III. Regulatory Issues in Codevelopment
The draft guidance concludes with a brief overview of regulatory issues that may arise during the combination therapy codevelopment process and FDA recommendations to maximize opportunities.
- Early and Frequent Communication with the FDA: The guidance emphasizes that early interaction with the FDA is essential. The agency encourages sponsors to communicate as early as possible (e.g., before the investigational new drug meeting) with the appropriate review division when considering codevelopment of innovative combination therapy. The FDA also encourages sponsors to maintain frequent communication with the agency as codevelopment progresses.
- Investigational New Drug (IND) Submissions and Marketing Applications: In some cases, IND submissions and marketing applications will be required for each individual component of the combination therapy. In other cases, a combined submission may be sufficient. Until the FDA has more experience with codevelopment, decisions about the required submissions will be made on a case-by-case basis, depending upon the sponsor’s overall codevelopment and marketing strategy.
- Labeling Issues: The FDA advises that the content of labeling for the combination and/or the components will be case-specific, depending upon the nature of the combination, the intended uses of the individual components, the marketing strategy, and other factors. The agency recommends that sponsors consult with the appropriate review division to discuss labeling concerns in greater detail.

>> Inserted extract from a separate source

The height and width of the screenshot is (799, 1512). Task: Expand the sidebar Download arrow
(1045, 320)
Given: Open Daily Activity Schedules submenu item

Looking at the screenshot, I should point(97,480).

- Pharmacovigilence: The guidance explains that sponsors should develop a pharmacovigilence plan that accounts for the additional postmarket risks presented by initial marketing of two or more previously unapproved drugs for use in combination. Such risk assessment should consider the potential that patients will use each drug individually; the potential for patients to use any component of the combination in combination with other drugs; and drugs likely to be co-administered with the combination. The FDA encourages sponsors to discuss the pharmacovigilence plan with the appropriate review division and the Office of Surveillance and Epidemiology.
The draft guidance provides potential combination therapy sponsors with an overview of the codevelopment process and insight into the FDA’s current thinking. It describes important scientific considerations and highlights regulatory issues that might arise, but the guidance also leaves room for significant variability in both the scientific and regulatory areas, depending on the specific therapy that the sponsor seeks to develop. As with the single-drug development process, early communication with the agency is essential. Early communication will allow the sponsor to understand the agency’s expectations and plan accordingly for a more efficient codevelopment process.